Suicide was ranked the 10th highest cause of death for 2013 in the United States according to data from the Centers for Disease Control. A separate 2011 study from the American Association of Suicidology estimates for every 100,000 college students, seven commit suicide.
Matador MIND, or taking Mental Illness in a New Direction, has taken the initiative to start the conversation on mental health on the CSUN campus.
“Matador MIND is a support group for students,” said Michelle Smith, president of MIND. “We host meditation sessions, guest speaker nights, game nights and pure discussions to help reduce social isolation that is felt by students with mental illness and give them a forum to share experiences so they know they are not alone.”
Suicide is the second leading cause of death on college campuses, claiming the lives of over 1,000 students each year, according to data from Emory University’s suicide prevention and support network, “Emory Care 4 U.”
Approximately one in 10 college students has made suicidal plans or has had suicidal thoughts. Adults between the ages of 18 and 25 are at a higher risk for suicide than adults over the age of 26, according to the Emory University website.
Jeff Fox, a Depression and Bipolar Support Alliance coordinator for the Northridge chapter of the Depression and Bipolar Support Alliance, or DBSA, said stigma is a major reason why many people do not seek help.
“No matter how old they are, they don’t like going out and telling people they are bipolar or have a mood disorder,” said Fox. “Education for both family and those who suffer from the disorder is extremely important.”
Societal stigma and lack of understanding is what keeps groups like Matador MIND growing, according to Fox.
“The crazy part is we think that this is not really happening. It’s actually one in four people are going through depression, or have some type of mental health illness,” said Jessica Ramos, a member of MIND whose name has been changed to protect her identity.
Matador MIND hopes to give CSUN students an opportunity to reach out for help and guidance.
“It is not a replacement for therapy and it is not a confessional in the room, it is just a place where you can feel open in talking about it and you can meet people who are similar to you and are going through the same thing,” said Smith.
Social isolation is a major factor in which many students feel emotionally unattached or vulnerable. Clubs and organizations on college campuses that cater to mental health are needed to provide a place for people to feel connected, according to Fox.
“One of the things with mental illness is that we feel disconnected and different,” said Fox. “Suicide is such an epidemic in today’s society.
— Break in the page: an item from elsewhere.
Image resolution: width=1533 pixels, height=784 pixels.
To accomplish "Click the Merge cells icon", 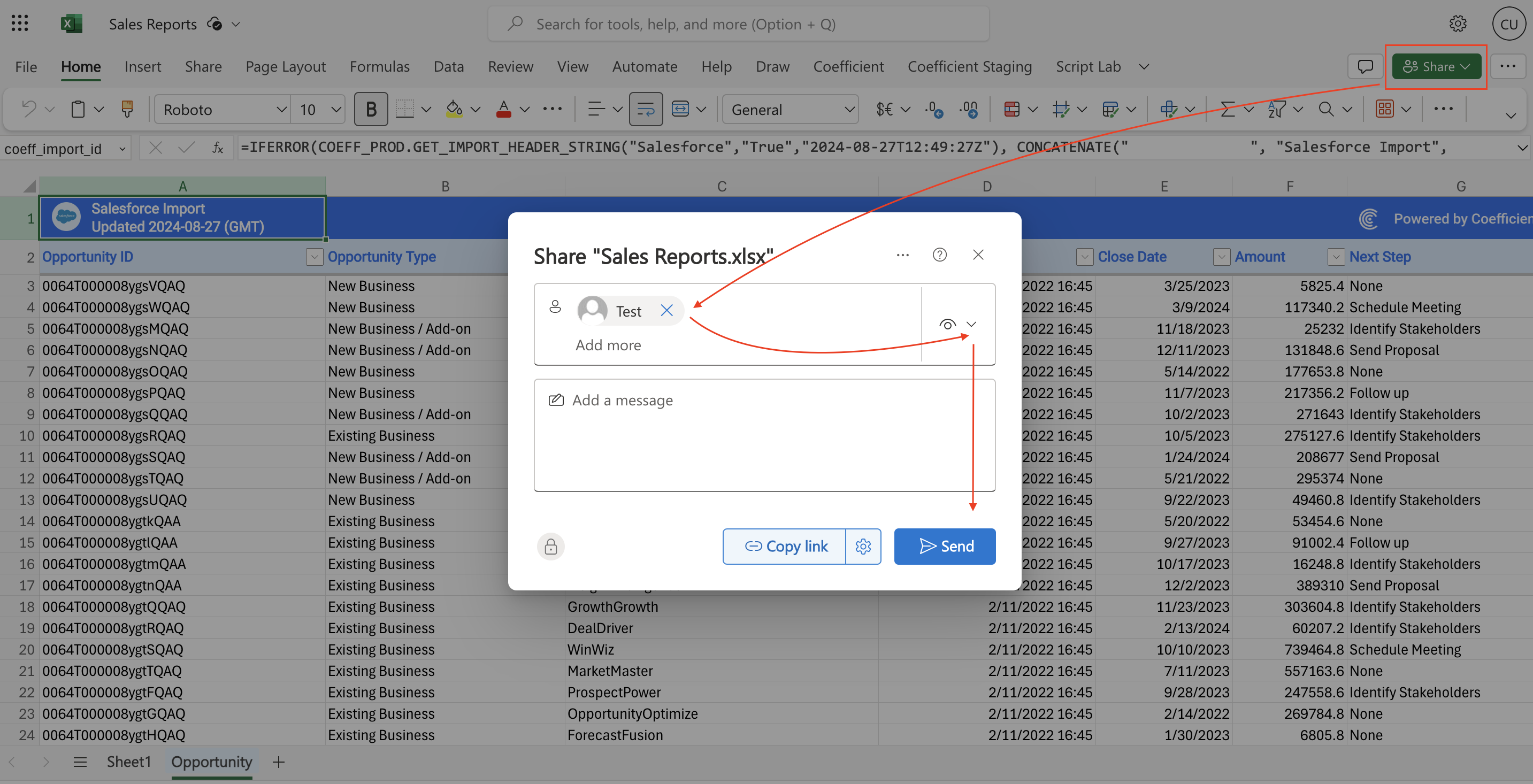I will (x=680, y=109).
People who connect with Matador MIND don’t feel as isolated and won’t exhibit as much suicidal behavior as those who do not attend, it is a place to get hope, education and healing.”
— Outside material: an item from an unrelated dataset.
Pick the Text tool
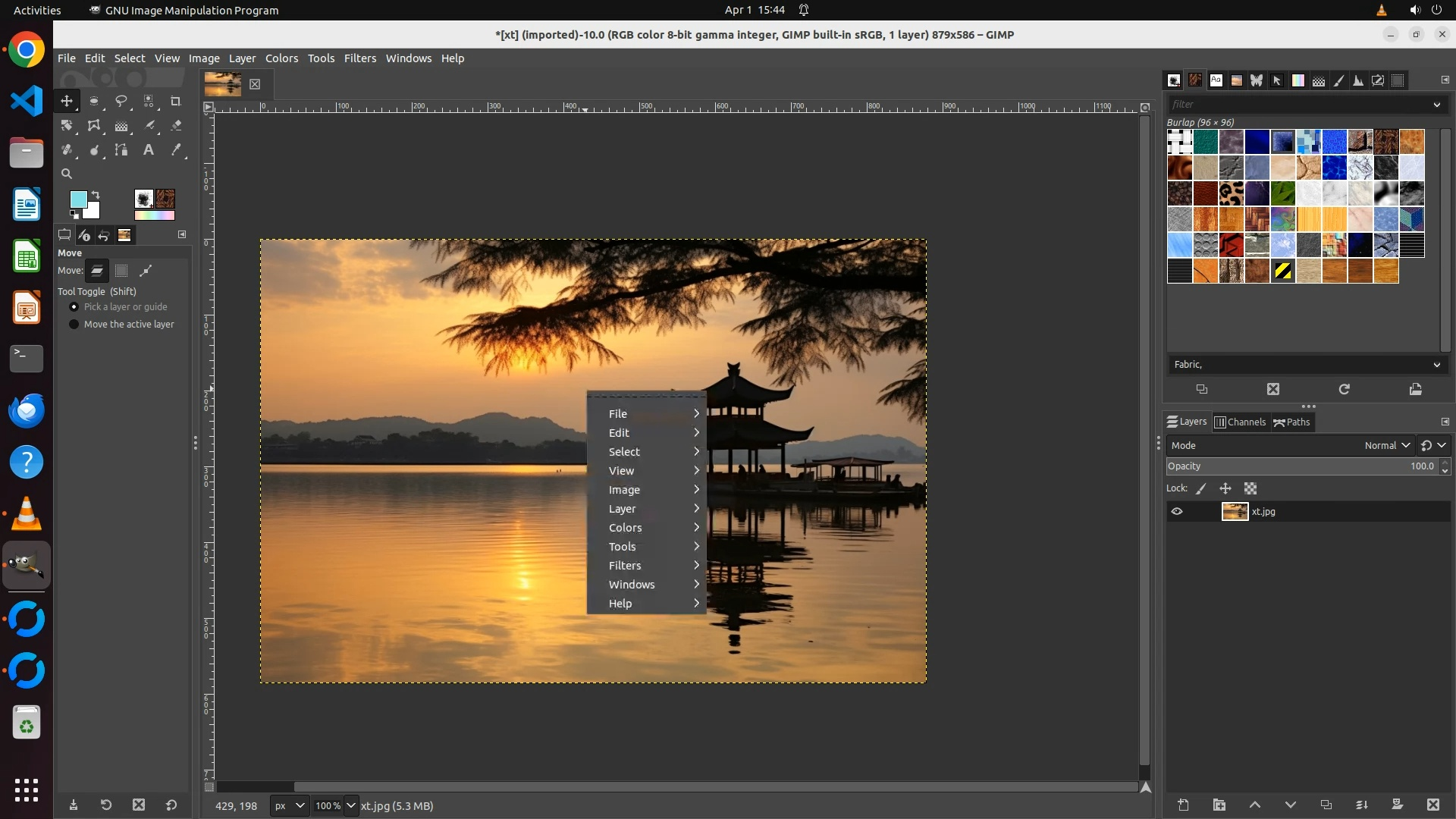Screen dimensions: 1456x819 point(149,150)
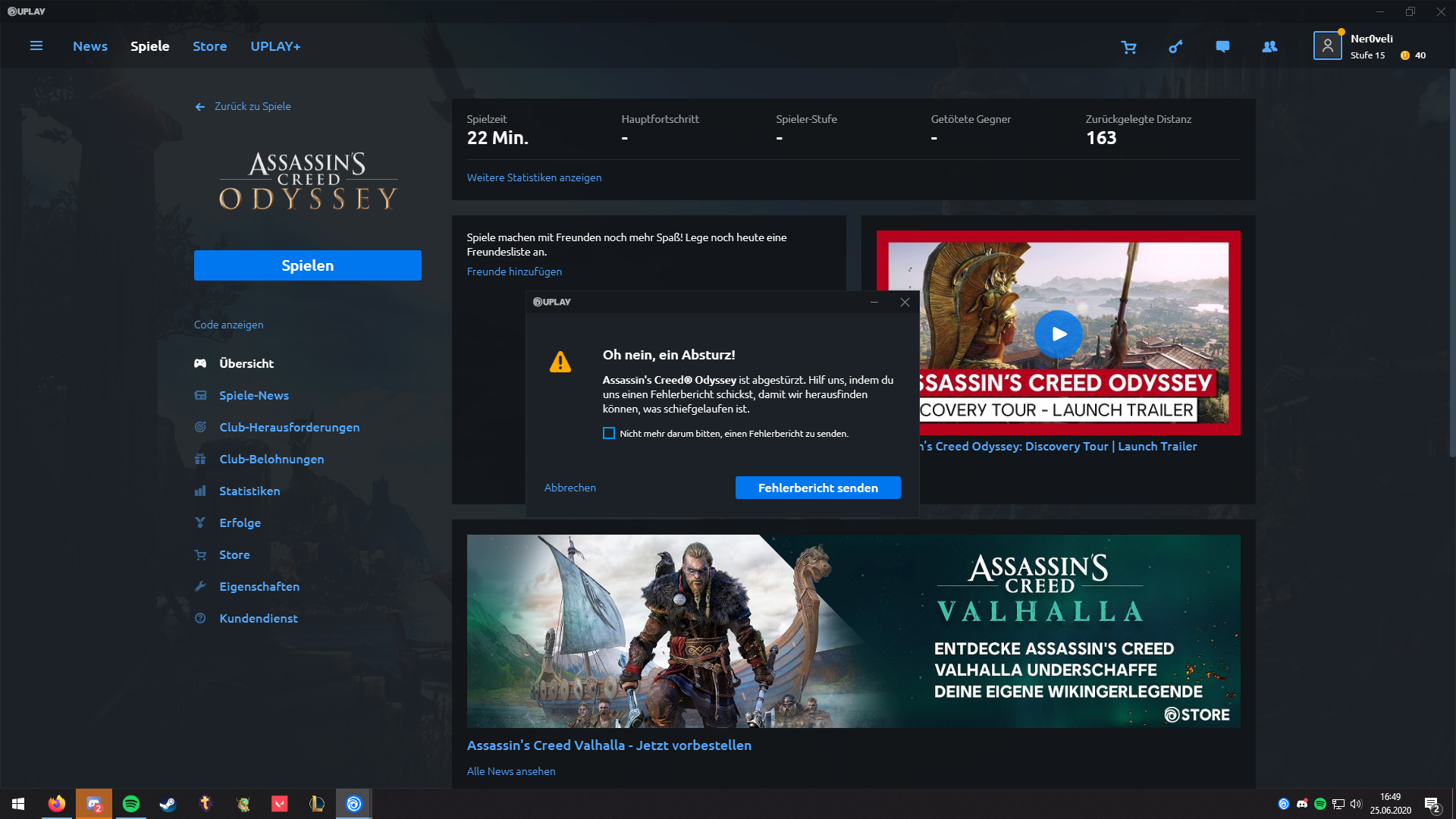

In addition to social isolation, there are a multitude of other factors that tie into mental health problems.
A new environment, the loss of the safety net found at home, added social or academic pressure, lack of coping skills, decreased academic performance, feelings of failure and experimentation with drugs and alcohol could all lead to suicidal thoughts, according to a study by the Suicide Prevention Resource Center.
“When I was depressed, I didn’t know I was depressed. I just knew something was wrong,” Ramos said.
About 67 percent of college students tell a friend when they are feeling suicidal before telling anyone else and more than half of students who have suicidal thoughts never seek counseling or treatment. Feeling socially connected can make it easier to handle stressful tasks and deal with emotional setbacks, according to the online resource center for college students Ulifeline.
“There was a couple of times where I felt really anxious so I had to call Jeff or others in the group and it was amazing to have that support,” said Ramos. “I think the best benefit is to be around those who have been going through it and know what I’m going through.”
In addition to being a support group, MIND provides resources and education to members so they always have somewhere to turn.
“They educate us on resources available to us,” said Ramos. “They introduce you to services, if you need medication, the HelpLine, a whole bunch of resources and when we are feeling alone we know there are so many for us.”
Some on-campus resources for mental health include, The Mitchell Family Counseling Center, which offers low-cost counseling and a pharmacy that is available to students through the Klotz Student Health Center.
The CSUN HelpLine is also a campus based resource that specializes in public crisis intervention, support and referral services provided in connection to CSUN’s University Counseling Services and Associated Students.
To reach the HelpLine call (818) 349-HELP.
The club is fairly new, with only two semesters under its belt.
“It’s a small group right now,” said Smith. “We started last year and we became an official club just last semester.”
The group stemmed from DBSA which serves the San Fernando Valley and the Santa Clarita Valley.
The free support group meets for both men and women at the Northridge Hospital on Wednesdays and Fridays from 6:45 p.m. to 9 p.m., according to the DBSA Northridge chapter website.
Matador MIND meets every Tuesday at 2 p.m. and on Thursdays from 7 p.m. – 9 p.m.
Matador MIND is open to anyone who is living with anxiety, depression or bipolar disorder.
“It saves lives,” said Fox. “To me, it’s that simple, it saves lives.”